#### ARTICLE
Vous êtes en date, les choses se passent bien, le repas est bon, puis vient la question fatidique : allons-nous nous revoir ? Mais aussi : qui va payer l’addition ce soir ? Le spécialiste des règles de bienséance, Kevin Strubbe, vient à votre rescousse…
Les humains sont sur la terre depuis plusieurs centaines de milliers d’années et pourtant le date, ou rendez-vous galant, est un phénomène relativement récent. Le premier rendez-vous de votre (arrière-)grand-père a sans doute eu lieu dans la maison de votre (arrière-)grand-mère, afin que les parents puissent garder la situation à l’œil. On a vu plus d’un beau-père suivre son fils ou sa fille en discothèque pour surveiller ses faits et gestes.
Après la Première Guerre mondiale, sortir au restaurant ou aller au cinéma est devenu chose courante. Mais à l’époque, on estimait encore que l’homme endossait le rôle de soutien de famille tandis que la femme s’occupait des tâches ménagères. Il était donc normal que l’homme offre le repas à sa bien-aimée.

#### CONSIGNE
Réécrivez le passage de l'article sur les rendez-vous galants qui va de « Après la Première » à « à sa bien-aimée. », en remplaçant « restaurant » par « bistrot ».

#### DONNÉES FOURNIES
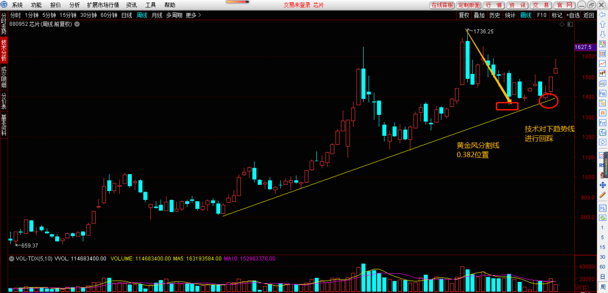Toggle 叠加 overlay on the chart
608x293 pixels.
point(479,15)

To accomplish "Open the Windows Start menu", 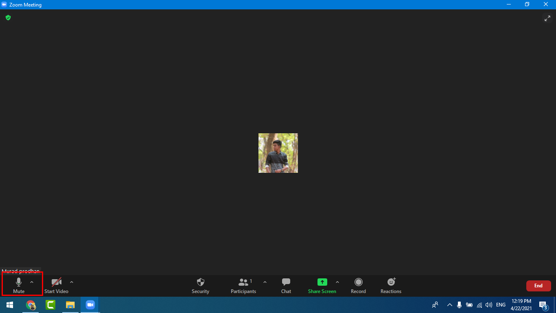I will click(x=10, y=305).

#### RÉSULTAT OBTENU
Après la Première Guerre mondiale, sortir au bistrot ou aller au cinéma est devenu chose courante. Mais à l’époque, on estimait encore que l’homme endossait le rôle de soutien de famille tandis que la femme s’occupait des tâches ménagères. Il était donc normal que l’homme offre le repas à sa bien-aimée.